The most valuable find may be Boyega as Moses, the pack leader who quickly grasps the full dimensions of the alien invasion. It turns out that Moses’ knowledge of the block and its residents and his ability to deal with people are exactly what’s needed.
Cornish has assembled an interesting cross-section. We meet the local crime lord; we meet the block’s drug dealer; we meet (rather surprisingly) some family members of gang members. We see how quickly police leap to conclusions and arrest innocent kids for crimes they couldn’t possibly have committed or could they? And stereotyped victimhood is left behind when Sam (Jodie Whittaker), our nurse, becomes a valuable part of the defense.

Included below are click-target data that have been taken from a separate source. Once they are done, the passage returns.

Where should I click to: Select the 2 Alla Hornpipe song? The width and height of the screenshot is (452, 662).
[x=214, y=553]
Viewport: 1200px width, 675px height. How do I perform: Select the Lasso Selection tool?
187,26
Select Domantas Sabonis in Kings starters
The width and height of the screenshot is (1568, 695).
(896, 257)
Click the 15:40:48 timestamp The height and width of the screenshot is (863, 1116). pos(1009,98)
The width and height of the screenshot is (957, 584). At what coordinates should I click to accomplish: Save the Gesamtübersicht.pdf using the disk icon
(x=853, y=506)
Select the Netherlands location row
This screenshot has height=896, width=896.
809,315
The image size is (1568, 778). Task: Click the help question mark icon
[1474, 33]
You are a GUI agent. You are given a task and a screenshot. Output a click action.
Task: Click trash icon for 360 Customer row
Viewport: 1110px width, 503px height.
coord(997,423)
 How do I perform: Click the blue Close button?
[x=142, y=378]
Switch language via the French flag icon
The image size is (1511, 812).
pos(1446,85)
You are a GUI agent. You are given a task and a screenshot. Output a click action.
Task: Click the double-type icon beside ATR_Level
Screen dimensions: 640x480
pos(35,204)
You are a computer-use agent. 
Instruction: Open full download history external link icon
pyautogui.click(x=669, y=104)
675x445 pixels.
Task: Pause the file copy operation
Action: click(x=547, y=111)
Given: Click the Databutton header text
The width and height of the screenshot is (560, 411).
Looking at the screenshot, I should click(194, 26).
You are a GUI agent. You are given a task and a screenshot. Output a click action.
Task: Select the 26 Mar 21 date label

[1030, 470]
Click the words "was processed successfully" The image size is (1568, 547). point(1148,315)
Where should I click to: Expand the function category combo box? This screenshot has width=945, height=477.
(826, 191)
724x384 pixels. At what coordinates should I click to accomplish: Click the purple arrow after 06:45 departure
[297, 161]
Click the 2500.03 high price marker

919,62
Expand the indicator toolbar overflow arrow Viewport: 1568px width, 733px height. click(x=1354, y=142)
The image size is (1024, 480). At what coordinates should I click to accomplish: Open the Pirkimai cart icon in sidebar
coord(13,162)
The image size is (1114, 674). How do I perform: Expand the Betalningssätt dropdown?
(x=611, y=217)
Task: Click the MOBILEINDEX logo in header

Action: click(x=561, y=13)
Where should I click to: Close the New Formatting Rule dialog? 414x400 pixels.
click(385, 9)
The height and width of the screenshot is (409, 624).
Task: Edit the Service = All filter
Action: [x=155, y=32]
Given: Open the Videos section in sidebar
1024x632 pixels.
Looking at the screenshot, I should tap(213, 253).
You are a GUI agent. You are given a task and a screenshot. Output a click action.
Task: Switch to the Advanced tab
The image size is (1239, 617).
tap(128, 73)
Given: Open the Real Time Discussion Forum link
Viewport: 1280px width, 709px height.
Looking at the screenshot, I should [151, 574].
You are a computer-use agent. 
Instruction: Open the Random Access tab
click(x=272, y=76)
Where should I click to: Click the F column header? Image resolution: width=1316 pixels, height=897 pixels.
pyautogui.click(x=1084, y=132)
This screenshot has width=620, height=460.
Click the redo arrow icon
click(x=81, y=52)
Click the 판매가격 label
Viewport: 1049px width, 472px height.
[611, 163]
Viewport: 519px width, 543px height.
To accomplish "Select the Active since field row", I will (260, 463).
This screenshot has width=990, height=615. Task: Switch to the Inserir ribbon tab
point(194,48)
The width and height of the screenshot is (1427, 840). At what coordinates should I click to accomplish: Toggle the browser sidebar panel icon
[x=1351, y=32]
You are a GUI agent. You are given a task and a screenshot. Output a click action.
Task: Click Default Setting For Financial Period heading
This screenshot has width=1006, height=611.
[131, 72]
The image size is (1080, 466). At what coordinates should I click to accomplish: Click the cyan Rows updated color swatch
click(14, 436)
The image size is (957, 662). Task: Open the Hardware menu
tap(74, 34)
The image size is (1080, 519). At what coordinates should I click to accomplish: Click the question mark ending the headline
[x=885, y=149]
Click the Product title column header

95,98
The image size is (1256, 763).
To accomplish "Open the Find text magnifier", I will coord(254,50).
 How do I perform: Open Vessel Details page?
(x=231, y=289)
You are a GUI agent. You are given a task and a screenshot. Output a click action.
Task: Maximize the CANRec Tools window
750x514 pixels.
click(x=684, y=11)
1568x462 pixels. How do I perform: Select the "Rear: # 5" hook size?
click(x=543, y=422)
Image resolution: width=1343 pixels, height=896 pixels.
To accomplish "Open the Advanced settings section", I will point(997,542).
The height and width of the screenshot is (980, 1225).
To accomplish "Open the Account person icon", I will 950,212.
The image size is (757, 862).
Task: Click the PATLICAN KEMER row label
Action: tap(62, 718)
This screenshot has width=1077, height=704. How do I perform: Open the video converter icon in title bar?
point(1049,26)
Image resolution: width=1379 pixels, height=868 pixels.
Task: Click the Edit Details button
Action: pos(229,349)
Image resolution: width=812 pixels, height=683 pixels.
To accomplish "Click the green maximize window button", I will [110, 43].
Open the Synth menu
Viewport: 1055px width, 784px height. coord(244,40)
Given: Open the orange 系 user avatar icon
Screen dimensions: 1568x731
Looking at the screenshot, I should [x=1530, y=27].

And then there are those aliens. What do they look like? They’re fast, they have glowing fangs, they can climb anything and they want to kill everything so not as goofy as you might think. The key word here is “efficient.” Larger and more grotesque alien monsters often disappoint: After a few seconds of screen time, all you can think about is how impractical they must be in terms of basic biology. These guys are as low-maintenance as werewolves.
Which raises questions about their civilization level: If these creatures have mastered interstellar travel while lacking opposable thumbs or speech or other conveniences we take for granted in Earth life-forms … well, I guess it’s always possible that this isn’t really them but only their attack dogs. But no, probably not.
Such questions are misplaced. All genres require a motley crew of characters defending the fort/stagecoach/police station/pub/outpost, etc., against savage marauders, while also growing into themselves. It’s a formula we’ve seen before and it never fails in the right hands.
Not only has this movie been well received in Britain, where its writers have expressed concern over whether Americans will understand their characters’ slang; but would the Queen herself be able to? It doesn’t matter. Context is everything, and the language of this place is no harder than that used in “A Clockwork Orange” or “The Warriors.” Do the action and characters work together? Yes. And sometimes it’s even funny too.